* Exercise goal
Search the entries below for "size". Report each line where it occurs.

[Dataset records]
>>>>

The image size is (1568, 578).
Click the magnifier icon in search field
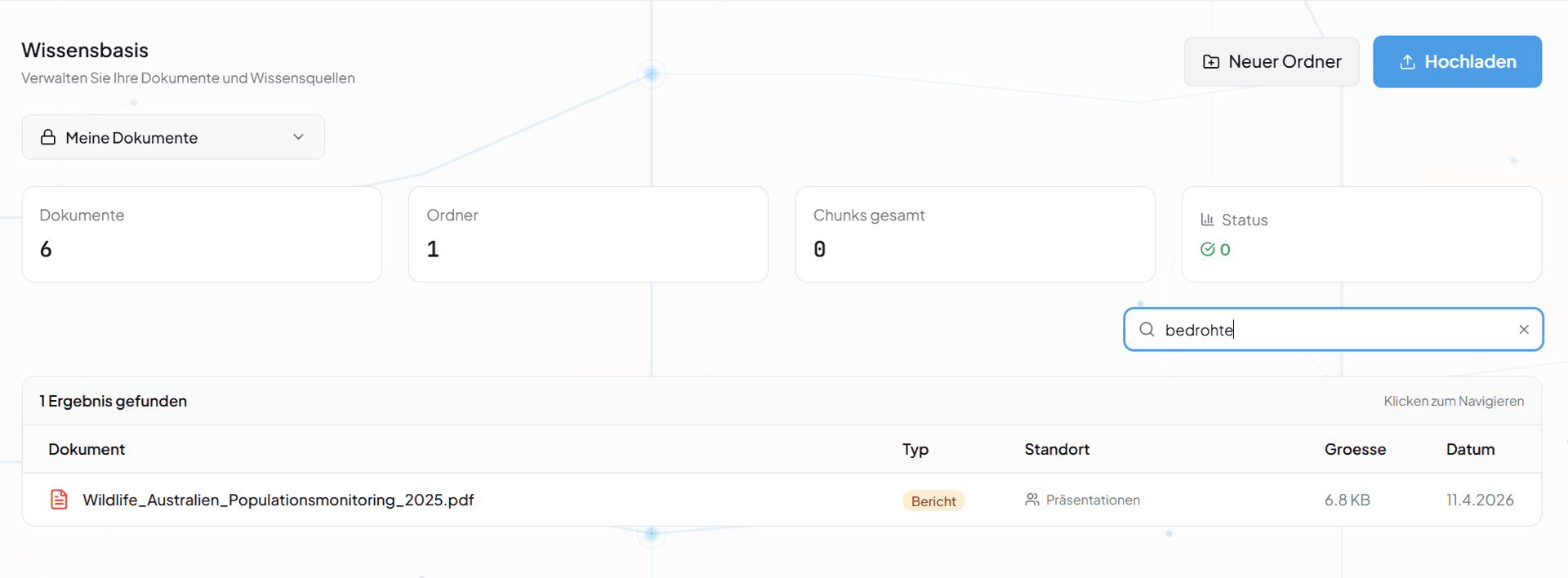[x=1147, y=329]
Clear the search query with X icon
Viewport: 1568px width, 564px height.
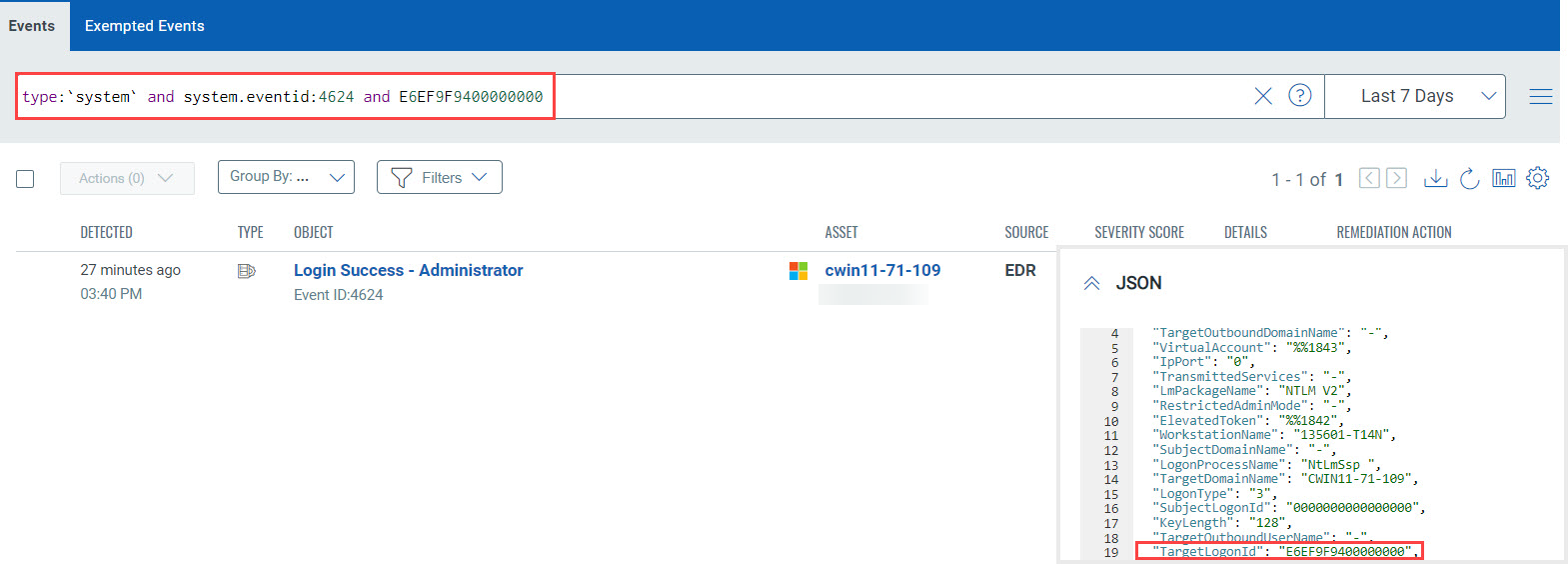[1263, 96]
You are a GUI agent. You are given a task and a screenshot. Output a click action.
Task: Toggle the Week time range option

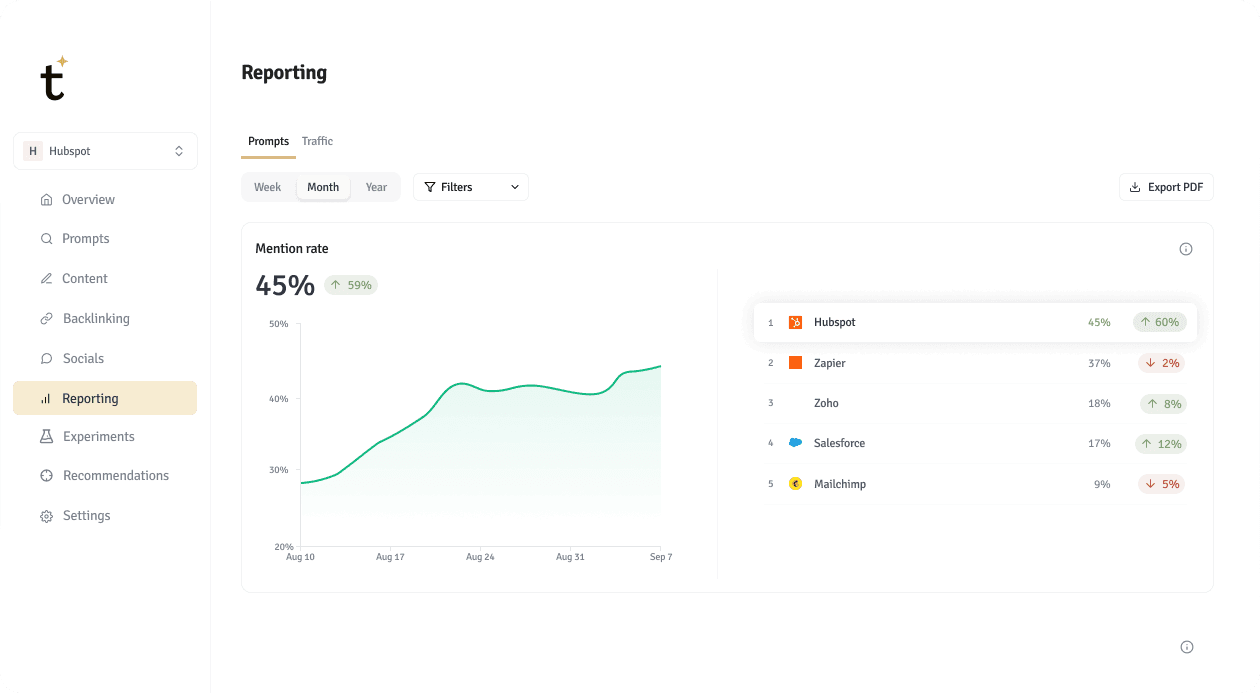point(267,187)
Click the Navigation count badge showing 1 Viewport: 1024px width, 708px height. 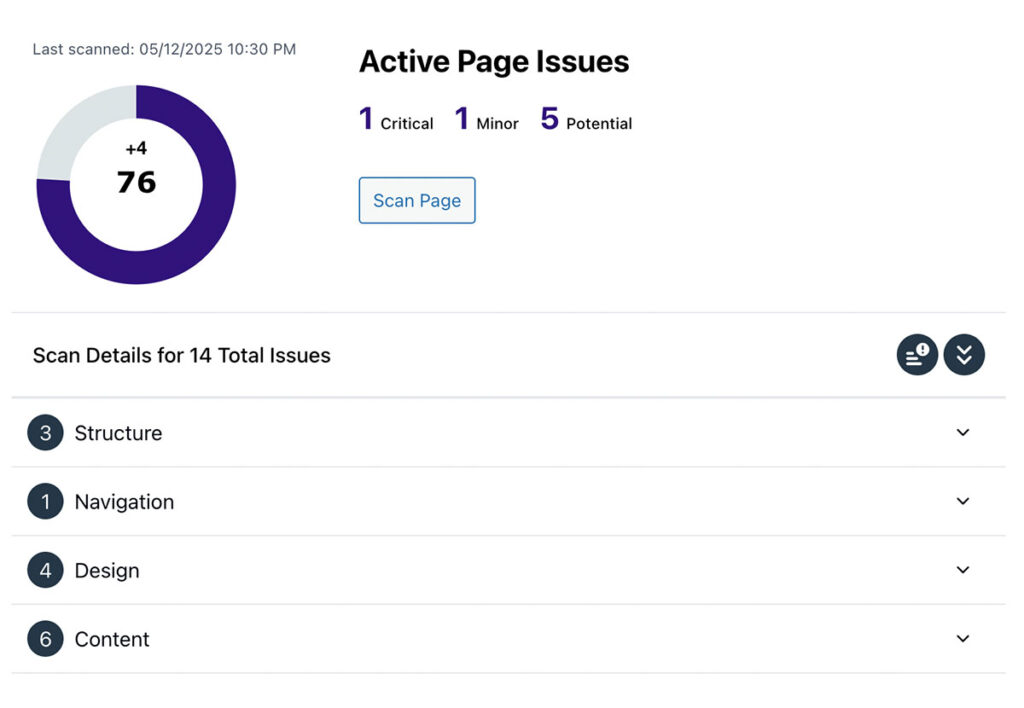pyautogui.click(x=45, y=501)
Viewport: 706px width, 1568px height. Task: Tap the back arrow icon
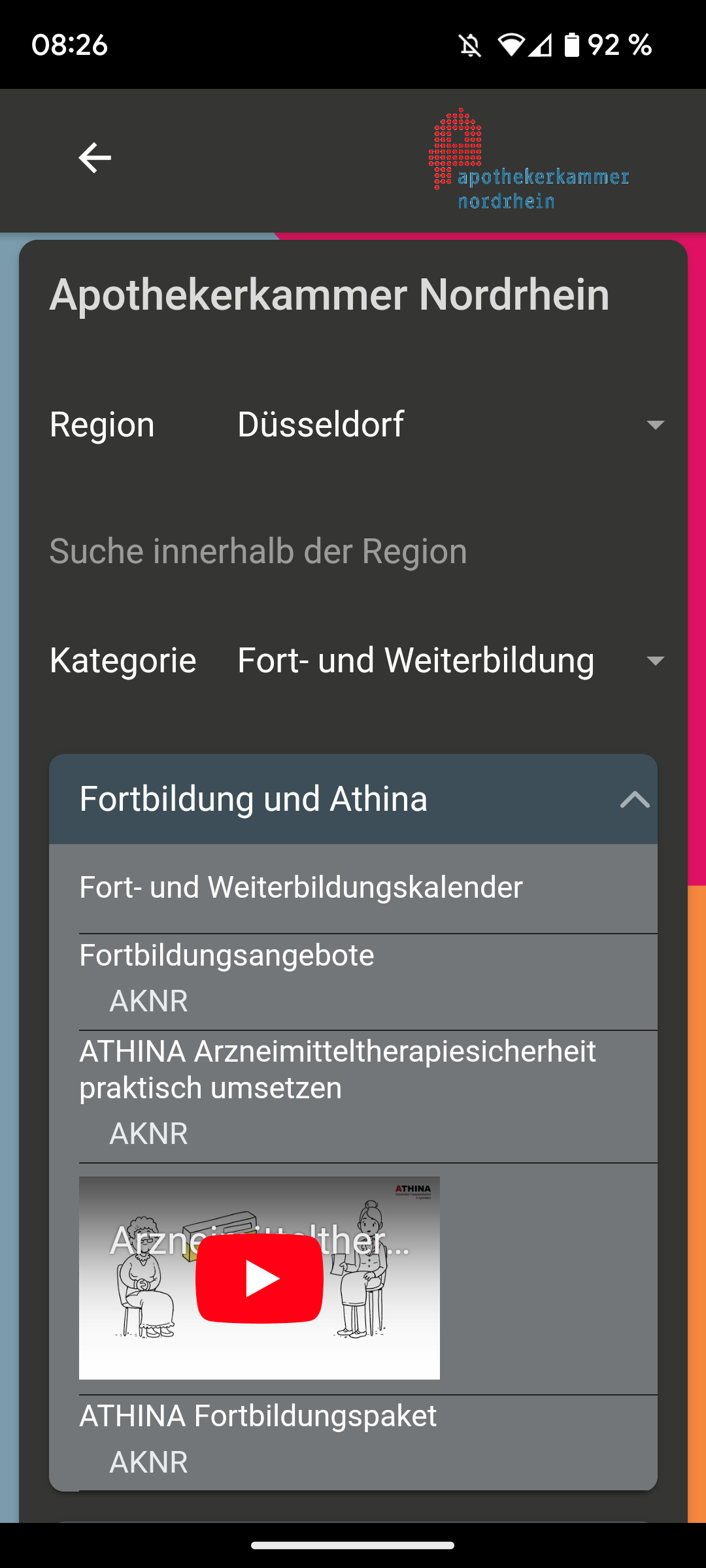tap(95, 158)
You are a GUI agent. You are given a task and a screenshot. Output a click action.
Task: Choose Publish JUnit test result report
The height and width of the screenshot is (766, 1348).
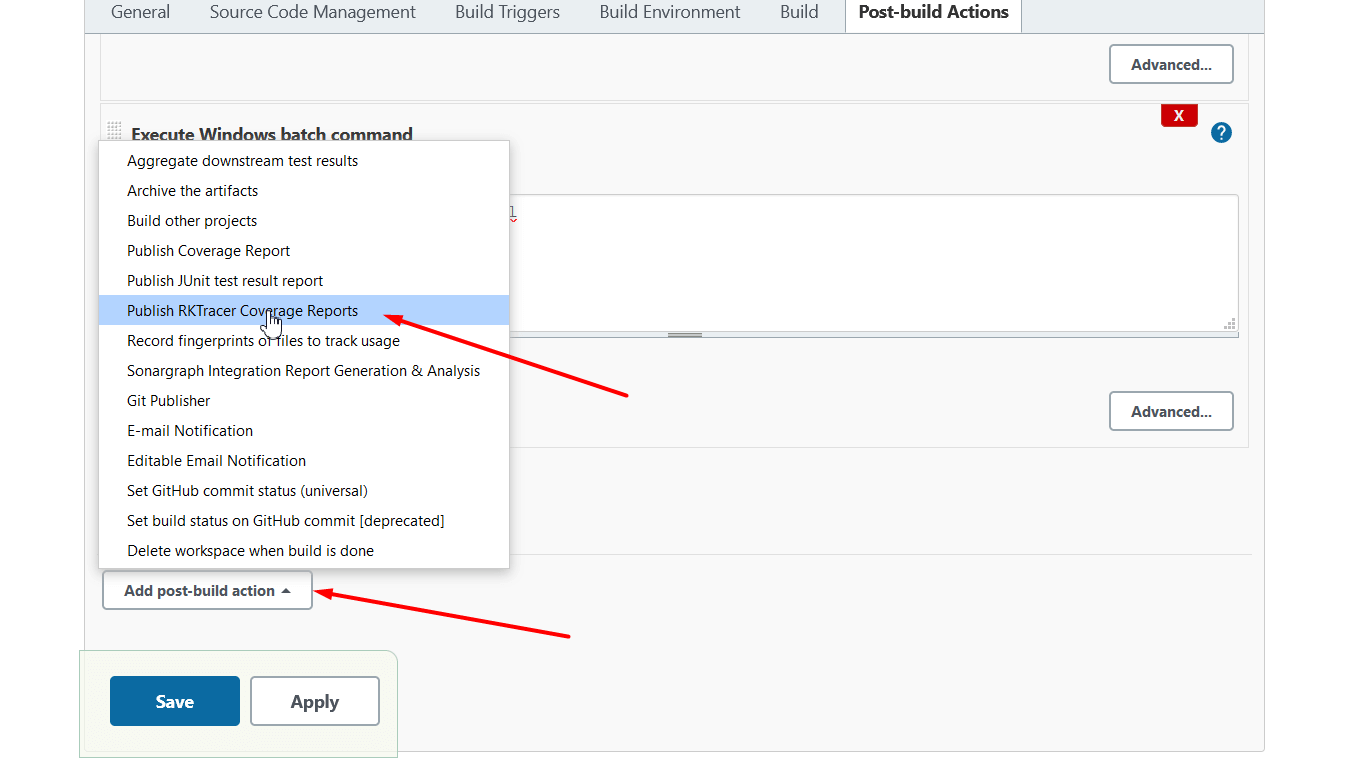point(224,280)
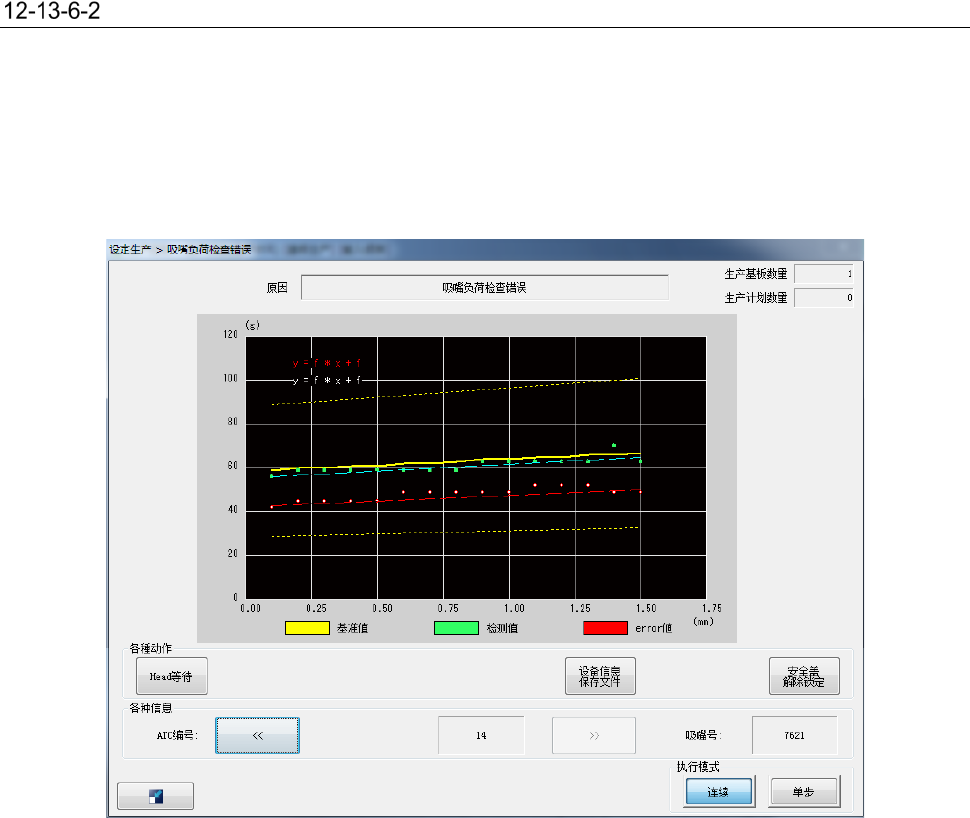This screenshot has height=818, width=970.
Task: Click the ATC number field showing 14
Action: tap(481, 735)
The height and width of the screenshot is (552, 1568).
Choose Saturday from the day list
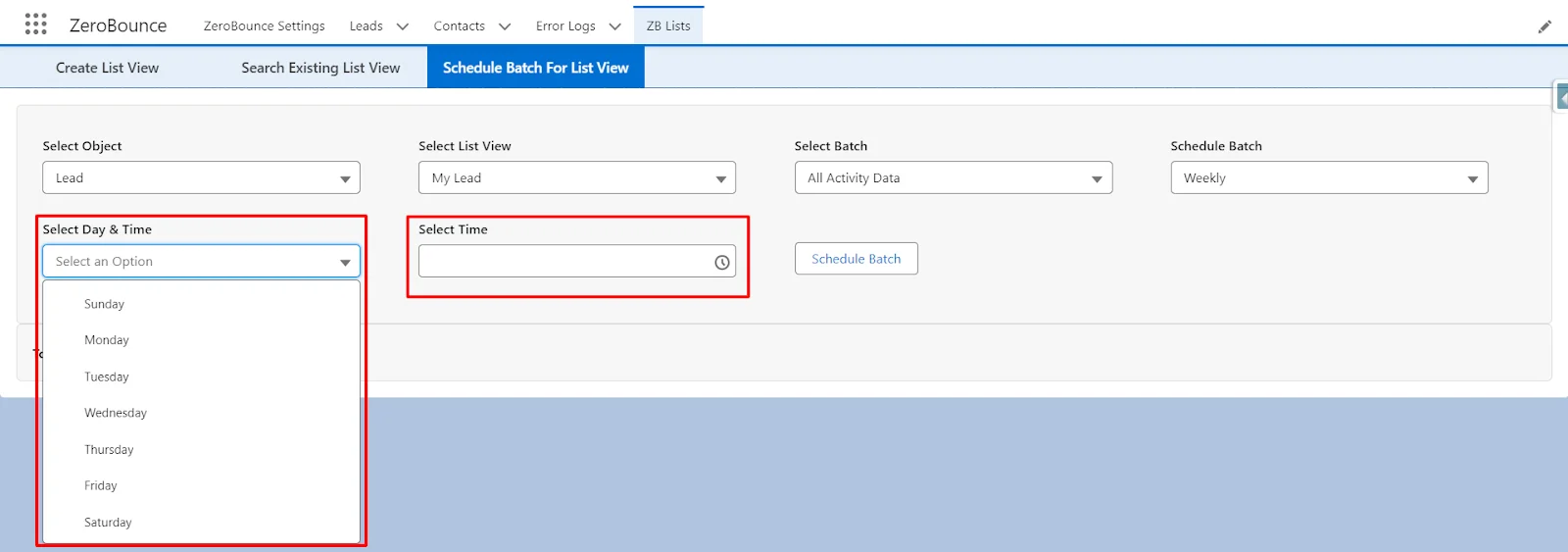pos(108,523)
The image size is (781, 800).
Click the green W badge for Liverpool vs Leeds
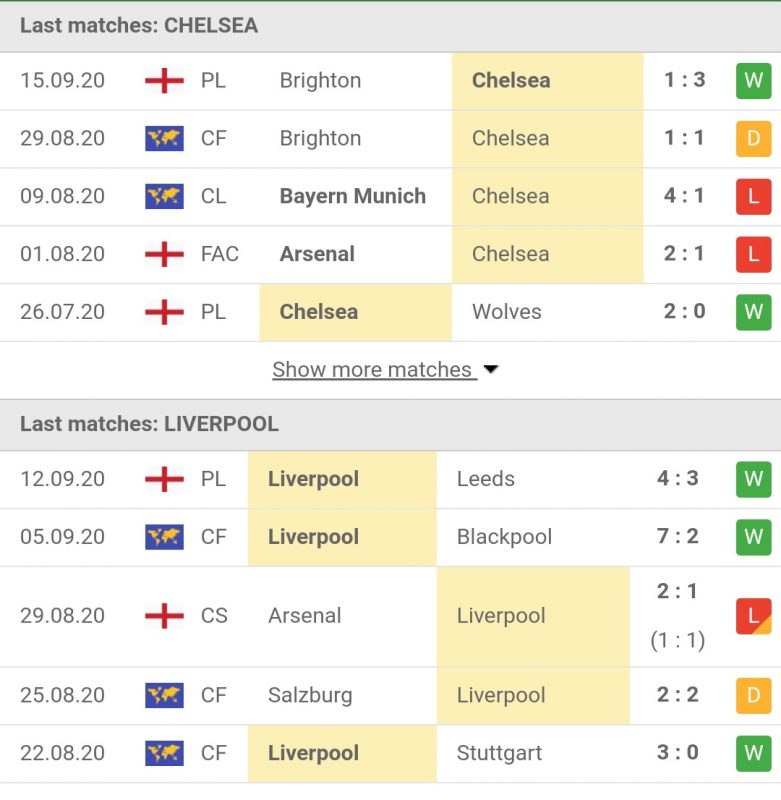[753, 479]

<<<<

* Final answer
The image size is (1568, 578).
The image size is (781, 800).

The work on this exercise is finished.